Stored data

________________

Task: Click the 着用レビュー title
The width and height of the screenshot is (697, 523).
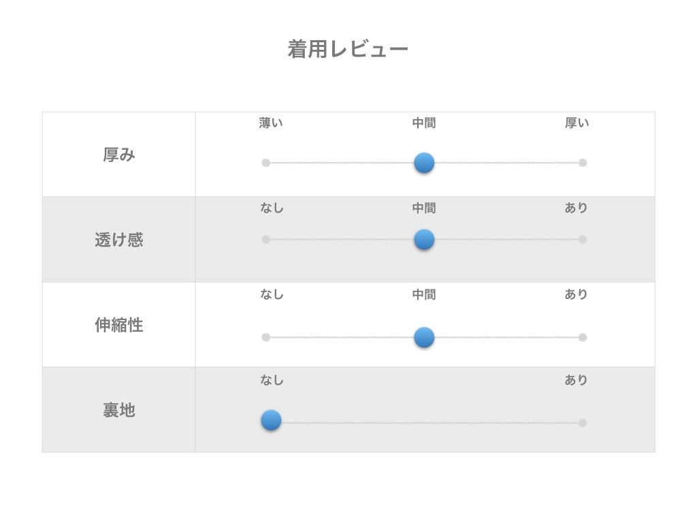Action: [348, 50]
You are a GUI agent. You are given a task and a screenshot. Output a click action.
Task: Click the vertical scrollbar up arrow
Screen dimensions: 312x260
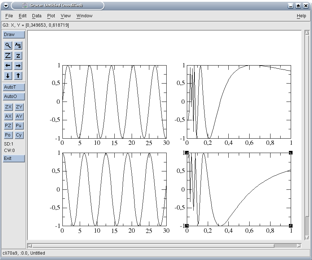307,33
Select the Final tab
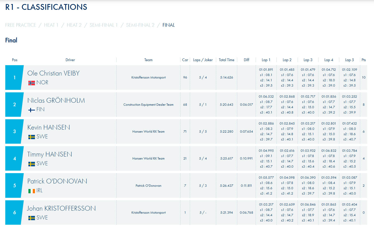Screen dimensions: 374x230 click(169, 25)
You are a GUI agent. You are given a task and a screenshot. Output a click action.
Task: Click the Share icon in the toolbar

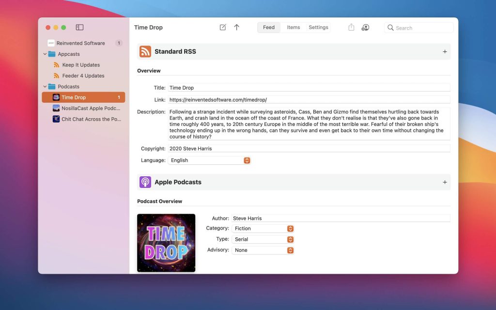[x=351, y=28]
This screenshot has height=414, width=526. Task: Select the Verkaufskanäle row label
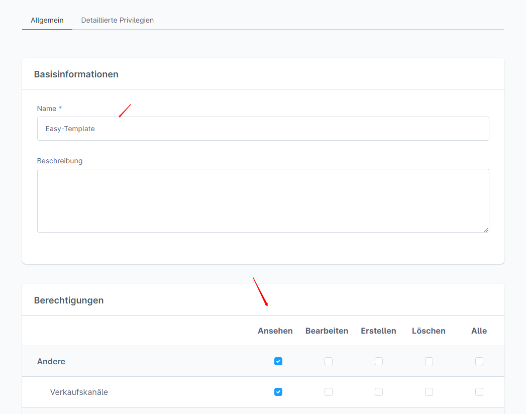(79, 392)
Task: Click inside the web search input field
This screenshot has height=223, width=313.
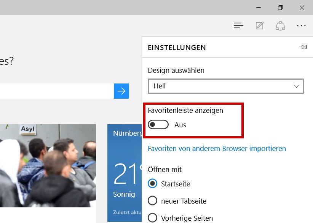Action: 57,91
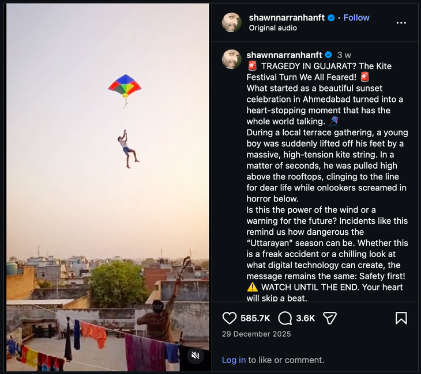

________________

• WORK ORDER: Give an exact copy of the entries, excluding all pictures.

• TASK RESULT:
Task: Click the 着用レビュー title
The width and height of the screenshot is (697, 523).
Action: [348, 50]
You are a GUI agent. You are given a task and a screenshot. Output a click action.
Task: Click the vertical scrollbar up arrow
Screen dimensions: 312x260
307,33
Select the Final tab
Screen dimensions: 374x230 click(169, 25)
You are a GUI agent. You are given a task and a screenshot. Output a click action.
Task: Click the Share icon in the toolbar

[x=351, y=28]
This screenshot has height=414, width=526. Task: Select the Verkaufskanäle row label
(79, 392)
Task: Click inside the web search input field
This screenshot has height=223, width=313.
Action: 57,91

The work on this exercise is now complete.